Provided information: Begin
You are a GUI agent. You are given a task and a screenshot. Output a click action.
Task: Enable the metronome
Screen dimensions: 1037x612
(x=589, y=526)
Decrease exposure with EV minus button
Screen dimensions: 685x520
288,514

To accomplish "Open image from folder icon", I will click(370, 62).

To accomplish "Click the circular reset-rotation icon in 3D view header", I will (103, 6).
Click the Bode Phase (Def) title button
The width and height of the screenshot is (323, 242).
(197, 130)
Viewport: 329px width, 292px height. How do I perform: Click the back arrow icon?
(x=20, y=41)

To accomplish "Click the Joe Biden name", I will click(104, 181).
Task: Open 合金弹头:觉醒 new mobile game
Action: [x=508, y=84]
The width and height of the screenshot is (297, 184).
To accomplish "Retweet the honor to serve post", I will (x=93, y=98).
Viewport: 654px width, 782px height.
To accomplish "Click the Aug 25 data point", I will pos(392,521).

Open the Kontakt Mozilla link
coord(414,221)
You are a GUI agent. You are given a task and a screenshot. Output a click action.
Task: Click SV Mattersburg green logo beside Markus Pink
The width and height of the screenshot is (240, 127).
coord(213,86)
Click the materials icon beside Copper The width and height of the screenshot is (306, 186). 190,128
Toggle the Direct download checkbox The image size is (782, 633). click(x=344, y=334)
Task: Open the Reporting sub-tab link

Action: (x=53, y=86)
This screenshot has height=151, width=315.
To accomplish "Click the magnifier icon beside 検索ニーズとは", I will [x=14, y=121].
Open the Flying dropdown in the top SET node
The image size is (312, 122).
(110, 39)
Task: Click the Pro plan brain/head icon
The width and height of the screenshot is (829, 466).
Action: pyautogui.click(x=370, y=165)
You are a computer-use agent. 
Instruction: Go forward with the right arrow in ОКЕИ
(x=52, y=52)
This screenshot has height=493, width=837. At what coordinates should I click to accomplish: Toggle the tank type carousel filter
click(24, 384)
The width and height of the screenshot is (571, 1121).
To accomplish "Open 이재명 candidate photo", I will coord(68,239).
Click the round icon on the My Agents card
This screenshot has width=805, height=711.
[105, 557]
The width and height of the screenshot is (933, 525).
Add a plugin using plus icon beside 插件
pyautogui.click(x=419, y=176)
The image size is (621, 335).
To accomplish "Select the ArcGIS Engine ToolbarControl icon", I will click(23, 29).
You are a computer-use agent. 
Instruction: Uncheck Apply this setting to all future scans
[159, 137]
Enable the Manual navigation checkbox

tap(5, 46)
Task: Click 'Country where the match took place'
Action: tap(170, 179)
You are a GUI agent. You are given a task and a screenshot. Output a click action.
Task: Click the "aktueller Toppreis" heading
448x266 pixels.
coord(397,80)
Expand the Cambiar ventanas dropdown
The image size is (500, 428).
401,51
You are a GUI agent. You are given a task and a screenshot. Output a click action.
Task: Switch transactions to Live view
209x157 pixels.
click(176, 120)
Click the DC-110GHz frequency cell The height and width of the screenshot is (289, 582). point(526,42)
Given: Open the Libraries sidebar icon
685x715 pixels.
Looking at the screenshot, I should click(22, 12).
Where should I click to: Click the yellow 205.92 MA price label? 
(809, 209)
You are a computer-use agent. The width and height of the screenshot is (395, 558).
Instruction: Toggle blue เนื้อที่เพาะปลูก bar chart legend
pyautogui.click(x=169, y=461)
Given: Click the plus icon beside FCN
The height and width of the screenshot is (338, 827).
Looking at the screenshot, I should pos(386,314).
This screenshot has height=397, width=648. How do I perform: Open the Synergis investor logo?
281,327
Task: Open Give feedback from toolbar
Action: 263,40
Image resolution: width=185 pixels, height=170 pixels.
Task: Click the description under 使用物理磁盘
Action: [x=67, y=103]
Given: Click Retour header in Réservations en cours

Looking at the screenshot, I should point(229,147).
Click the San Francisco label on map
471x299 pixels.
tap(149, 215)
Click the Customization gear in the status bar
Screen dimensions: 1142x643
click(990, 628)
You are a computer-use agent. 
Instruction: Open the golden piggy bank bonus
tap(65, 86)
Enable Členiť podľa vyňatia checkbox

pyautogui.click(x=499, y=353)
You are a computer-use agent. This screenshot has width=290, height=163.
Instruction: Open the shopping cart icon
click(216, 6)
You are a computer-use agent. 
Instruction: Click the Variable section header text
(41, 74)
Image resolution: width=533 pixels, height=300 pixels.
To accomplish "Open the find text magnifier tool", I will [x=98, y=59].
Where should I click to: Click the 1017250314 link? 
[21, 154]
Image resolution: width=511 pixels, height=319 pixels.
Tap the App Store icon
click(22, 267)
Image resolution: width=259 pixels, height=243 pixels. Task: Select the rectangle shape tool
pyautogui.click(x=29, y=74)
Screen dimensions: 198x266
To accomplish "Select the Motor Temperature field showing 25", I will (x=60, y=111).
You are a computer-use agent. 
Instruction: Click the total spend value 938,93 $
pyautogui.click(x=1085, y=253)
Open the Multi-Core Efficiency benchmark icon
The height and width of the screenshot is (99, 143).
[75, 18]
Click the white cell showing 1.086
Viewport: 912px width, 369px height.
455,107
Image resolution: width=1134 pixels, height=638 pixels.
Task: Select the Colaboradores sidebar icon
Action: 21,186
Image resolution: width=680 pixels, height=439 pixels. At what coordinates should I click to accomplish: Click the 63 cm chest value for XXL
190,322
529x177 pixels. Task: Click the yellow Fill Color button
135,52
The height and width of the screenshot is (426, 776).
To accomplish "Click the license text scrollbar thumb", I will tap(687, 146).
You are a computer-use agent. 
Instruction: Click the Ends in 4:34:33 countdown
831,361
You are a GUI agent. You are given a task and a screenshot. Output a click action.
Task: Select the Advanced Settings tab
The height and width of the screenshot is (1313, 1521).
Provided information: End
## Task directions
Output the records verbatim, from the first line to the last.

## Solution
You are a GUI agent. You are given a task and a screenshot. Output a click action.
Task: Enable the metronome
Screen dimensions: 1037x612
(x=589, y=526)
Decrease exposure with EV minus button
Screen dimensions: 685x520
288,514

To accomplish "Open image from folder icon", I will click(370, 62).

To accomplish "Click the circular reset-rotation icon in 3D view header", I will (103, 6).
Click the Bode Phase (Def) title button
The width and height of the screenshot is (323, 242).
(197, 130)
Viewport: 329px width, 292px height. How do I perform: Click the back arrow icon?
(x=20, y=41)

To accomplish "Click the Joe Biden name", I will click(104, 181).
Task: Open 合金弹头:觉醒 new mobile game
Action: [x=508, y=84]
The width and height of the screenshot is (297, 184).
To accomplish "Retweet the honor to serve post", I will (x=93, y=98).
Viewport: 654px width, 782px height.
To accomplish "Click the Aug 25 data point", I will pos(392,521).

Open the Kontakt Mozilla link
coord(414,221)
You are a GUI agent. You are given a task and a screenshot. Output a click action.
Task: Click SV Mattersburg green logo beside Markus Pink
The width and height of the screenshot is (240, 127).
coord(213,86)
Click the materials icon beside Copper The width and height of the screenshot is (306, 186). 190,128
Toggle the Direct download checkbox The image size is (782, 633). click(x=344, y=334)
Task: Open the Reporting sub-tab link

Action: (x=53, y=86)
This screenshot has height=151, width=315.
To accomplish "Click the magnifier icon beside 検索ニーズとは", I will [x=14, y=121].
Open the Flying dropdown in the top SET node
The image size is (312, 122).
(110, 39)
Task: Click the Pro plan brain/head icon
The width and height of the screenshot is (829, 466).
Action: pyautogui.click(x=370, y=165)
You are a computer-use agent. 
Instruction: Go forward with the right arrow in ОКЕИ
(x=52, y=52)
This screenshot has height=493, width=837. At what coordinates should I click to accomplish: Toggle the tank type carousel filter
click(24, 384)
The width and height of the screenshot is (571, 1121).
To accomplish "Open 이재명 candidate photo", I will coord(68,239).
Click the round icon on the My Agents card
This screenshot has width=805, height=711.
[105, 557]
The width and height of the screenshot is (933, 525).
Add a plugin using plus icon beside 插件
pyautogui.click(x=419, y=176)
The image size is (621, 335).
To accomplish "Select the ArcGIS Engine ToolbarControl icon", I will click(23, 29).
You are a computer-use agent. 
Instruction: Uncheck Apply this setting to all future scans
[159, 137]
Enable the Manual navigation checkbox

tap(5, 46)
Task: Click 'Country where the match took place'
Action: tap(170, 179)
You are a GUI agent. You are given a task and a screenshot. Output a click action.
Task: Click the "aktueller Toppreis" heading
448x266 pixels.
coord(397,80)
Expand the Cambiar ventanas dropdown
The image size is (500, 428).
401,51
You are a GUI agent. You are given a task and a screenshot. Output a click action.
Task: Switch transactions to Live view
209x157 pixels.
click(176, 120)
Click the DC-110GHz frequency cell The height and width of the screenshot is (289, 582). point(526,42)
Given: Open the Libraries sidebar icon
685x715 pixels.
Looking at the screenshot, I should click(22, 12).
Where should I click to: Click the yellow 205.92 MA price label? 
(809, 209)
You are a computer-use agent. The width and height of the screenshot is (395, 558).
Instruction: Toggle blue เนื้อที่เพาะปลูก bar chart legend
pyautogui.click(x=169, y=461)
Given: Click the plus icon beside FCN
The height and width of the screenshot is (338, 827).
Looking at the screenshot, I should pos(386,314).
This screenshot has height=397, width=648. How do I perform: Open the Synergis investor logo?
281,327
Task: Open Give feedback from toolbar
Action: 263,40
Image resolution: width=185 pixels, height=170 pixels.
Task: Click the description under 使用物理磁盘
Action: [x=67, y=103]
Given: Click Retour header in Réservations en cours

Looking at the screenshot, I should point(229,147).
Click the San Francisco label on map
471x299 pixels.
tap(149, 215)
Click the Customization gear in the status bar
Screen dimensions: 1142x643
click(990, 628)
You are a computer-use agent. 
Instruction: Open the golden piggy bank bonus
tap(65, 86)
Enable Členiť podľa vyňatia checkbox

pyautogui.click(x=499, y=353)
You are a computer-use agent. This screenshot has width=290, height=163.
Instruction: Open the shopping cart icon
click(216, 6)
You are a computer-use agent. 
Instruction: Click the Variable section header text
(41, 74)
Image resolution: width=533 pixels, height=300 pixels.
To accomplish "Open the find text magnifier tool", I will [x=98, y=59].
Where should I click to: Click the 1017250314 link? 
[21, 154]
Image resolution: width=511 pixels, height=319 pixels.
Tap the App Store icon
click(22, 267)
Image resolution: width=259 pixels, height=243 pixels. Task: Select the rectangle shape tool
pyautogui.click(x=29, y=74)
Screen dimensions: 198x266
To accomplish "Select the Motor Temperature field showing 25", I will (x=60, y=111).
You are a computer-use agent. 
Instruction: Click the total spend value 938,93 $
pyautogui.click(x=1085, y=253)
Open the Multi-Core Efficiency benchmark icon
The height and width of the screenshot is (99, 143).
[75, 18]
Click the white cell showing 1.086
Viewport: 912px width, 369px height.
455,107
Image resolution: width=1134 pixels, height=638 pixels.
Task: Select the Colaboradores sidebar icon
Action: 21,186
Image resolution: width=680 pixels, height=439 pixels. At what coordinates should I click to accomplish: Click the 63 cm chest value for XXL
190,322
529x177 pixels. Task: Click the yellow Fill Color button
135,52
The height and width of the screenshot is (426, 776).
To accomplish "Click the license text scrollbar thumb", I will tap(687, 146).
You are a computer-use agent. 
Instruction: Click the Ends in 4:34:33 countdown
831,361
You are a GUI agent. You are given a task and a screenshot. Output a click action.
Task: Select the Advanced Settings tab
The height and width of the screenshot is (1313, 1521).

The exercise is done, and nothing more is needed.